** Information supplied **
▼
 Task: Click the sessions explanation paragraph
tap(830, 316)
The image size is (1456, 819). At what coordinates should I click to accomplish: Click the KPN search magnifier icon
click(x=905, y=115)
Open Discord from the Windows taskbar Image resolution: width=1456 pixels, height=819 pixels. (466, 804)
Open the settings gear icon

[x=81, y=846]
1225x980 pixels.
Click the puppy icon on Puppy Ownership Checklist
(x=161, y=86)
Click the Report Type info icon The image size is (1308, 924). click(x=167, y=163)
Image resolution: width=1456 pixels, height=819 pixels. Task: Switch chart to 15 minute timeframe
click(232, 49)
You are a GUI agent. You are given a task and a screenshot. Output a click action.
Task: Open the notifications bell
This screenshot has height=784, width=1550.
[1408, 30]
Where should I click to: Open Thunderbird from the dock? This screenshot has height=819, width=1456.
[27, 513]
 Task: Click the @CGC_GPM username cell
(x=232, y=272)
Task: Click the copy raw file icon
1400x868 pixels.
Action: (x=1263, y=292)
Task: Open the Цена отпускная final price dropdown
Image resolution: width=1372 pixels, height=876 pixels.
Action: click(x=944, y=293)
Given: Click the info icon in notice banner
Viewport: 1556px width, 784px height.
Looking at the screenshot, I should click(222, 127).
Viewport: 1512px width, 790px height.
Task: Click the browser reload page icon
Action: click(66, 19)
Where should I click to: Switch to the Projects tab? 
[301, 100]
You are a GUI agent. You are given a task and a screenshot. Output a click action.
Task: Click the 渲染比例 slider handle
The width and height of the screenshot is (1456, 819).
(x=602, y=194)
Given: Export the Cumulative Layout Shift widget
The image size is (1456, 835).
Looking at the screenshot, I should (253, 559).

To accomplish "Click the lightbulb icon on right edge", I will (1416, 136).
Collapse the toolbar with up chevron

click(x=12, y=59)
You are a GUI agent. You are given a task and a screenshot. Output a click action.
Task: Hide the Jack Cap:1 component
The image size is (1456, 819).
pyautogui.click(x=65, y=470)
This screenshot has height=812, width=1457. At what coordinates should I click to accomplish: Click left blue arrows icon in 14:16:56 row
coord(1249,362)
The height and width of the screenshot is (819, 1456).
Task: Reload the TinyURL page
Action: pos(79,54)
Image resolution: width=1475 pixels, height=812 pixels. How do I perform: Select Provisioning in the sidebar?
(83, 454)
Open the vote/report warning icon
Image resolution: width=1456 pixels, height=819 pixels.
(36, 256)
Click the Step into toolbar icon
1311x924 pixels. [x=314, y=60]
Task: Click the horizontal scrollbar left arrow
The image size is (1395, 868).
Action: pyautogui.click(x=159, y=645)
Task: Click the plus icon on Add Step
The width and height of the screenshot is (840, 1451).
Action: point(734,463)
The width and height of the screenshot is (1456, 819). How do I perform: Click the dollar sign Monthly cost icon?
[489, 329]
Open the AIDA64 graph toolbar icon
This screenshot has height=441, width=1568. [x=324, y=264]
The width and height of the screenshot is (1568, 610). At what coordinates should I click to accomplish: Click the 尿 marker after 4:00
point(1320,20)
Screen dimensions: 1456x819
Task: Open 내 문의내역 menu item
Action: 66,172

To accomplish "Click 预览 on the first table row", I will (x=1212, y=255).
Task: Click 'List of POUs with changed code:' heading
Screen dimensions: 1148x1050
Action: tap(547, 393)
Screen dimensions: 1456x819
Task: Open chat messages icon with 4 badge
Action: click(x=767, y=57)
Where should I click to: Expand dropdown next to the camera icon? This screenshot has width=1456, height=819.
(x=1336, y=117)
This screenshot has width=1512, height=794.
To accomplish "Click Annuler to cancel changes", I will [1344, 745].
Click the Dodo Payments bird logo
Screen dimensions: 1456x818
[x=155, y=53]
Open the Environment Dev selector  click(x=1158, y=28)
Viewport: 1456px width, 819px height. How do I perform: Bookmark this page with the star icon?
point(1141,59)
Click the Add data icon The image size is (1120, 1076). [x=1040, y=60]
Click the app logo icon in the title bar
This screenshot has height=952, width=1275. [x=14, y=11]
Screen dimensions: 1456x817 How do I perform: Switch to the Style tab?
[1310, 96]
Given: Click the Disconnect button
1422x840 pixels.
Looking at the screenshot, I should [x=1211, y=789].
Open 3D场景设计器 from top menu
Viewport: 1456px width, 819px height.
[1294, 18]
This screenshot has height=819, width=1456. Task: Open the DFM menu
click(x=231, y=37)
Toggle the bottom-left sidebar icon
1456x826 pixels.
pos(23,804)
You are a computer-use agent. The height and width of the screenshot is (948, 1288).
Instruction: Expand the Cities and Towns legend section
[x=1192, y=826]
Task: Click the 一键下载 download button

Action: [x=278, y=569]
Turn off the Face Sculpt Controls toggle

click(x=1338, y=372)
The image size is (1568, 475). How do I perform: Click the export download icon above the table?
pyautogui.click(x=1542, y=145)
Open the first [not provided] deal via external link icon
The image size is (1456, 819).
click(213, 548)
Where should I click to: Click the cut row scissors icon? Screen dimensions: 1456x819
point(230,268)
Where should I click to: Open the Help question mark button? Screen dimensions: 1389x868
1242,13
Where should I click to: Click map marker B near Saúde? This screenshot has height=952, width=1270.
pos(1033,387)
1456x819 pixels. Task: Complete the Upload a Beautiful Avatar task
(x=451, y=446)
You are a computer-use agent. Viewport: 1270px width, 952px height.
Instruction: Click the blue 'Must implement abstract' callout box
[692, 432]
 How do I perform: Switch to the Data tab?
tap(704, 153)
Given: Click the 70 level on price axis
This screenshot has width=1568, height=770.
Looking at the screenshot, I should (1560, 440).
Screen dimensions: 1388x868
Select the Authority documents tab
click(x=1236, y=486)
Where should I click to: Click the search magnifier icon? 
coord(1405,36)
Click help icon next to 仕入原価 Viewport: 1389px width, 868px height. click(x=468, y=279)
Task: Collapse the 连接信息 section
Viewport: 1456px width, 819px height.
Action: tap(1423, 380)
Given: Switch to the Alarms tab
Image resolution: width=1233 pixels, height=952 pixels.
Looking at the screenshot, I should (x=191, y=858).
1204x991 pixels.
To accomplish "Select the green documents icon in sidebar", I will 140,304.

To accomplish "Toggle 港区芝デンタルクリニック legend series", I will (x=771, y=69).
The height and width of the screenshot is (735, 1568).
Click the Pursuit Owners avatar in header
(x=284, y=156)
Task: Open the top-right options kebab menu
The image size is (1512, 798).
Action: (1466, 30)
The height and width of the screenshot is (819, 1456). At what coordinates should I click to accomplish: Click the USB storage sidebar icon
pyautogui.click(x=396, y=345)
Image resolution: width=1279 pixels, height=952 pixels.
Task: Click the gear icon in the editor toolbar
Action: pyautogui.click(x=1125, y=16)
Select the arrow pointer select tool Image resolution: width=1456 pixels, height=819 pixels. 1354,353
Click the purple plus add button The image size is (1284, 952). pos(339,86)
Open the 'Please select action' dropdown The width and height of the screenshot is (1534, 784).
▲
** Task to carry out **
Look through the records and copy down every line that holds "plus".

** Answer to this exercise **
Task: Click the plus icon on Add Step
Click the purple plus add button The image size is (1284, 952). pos(339,86)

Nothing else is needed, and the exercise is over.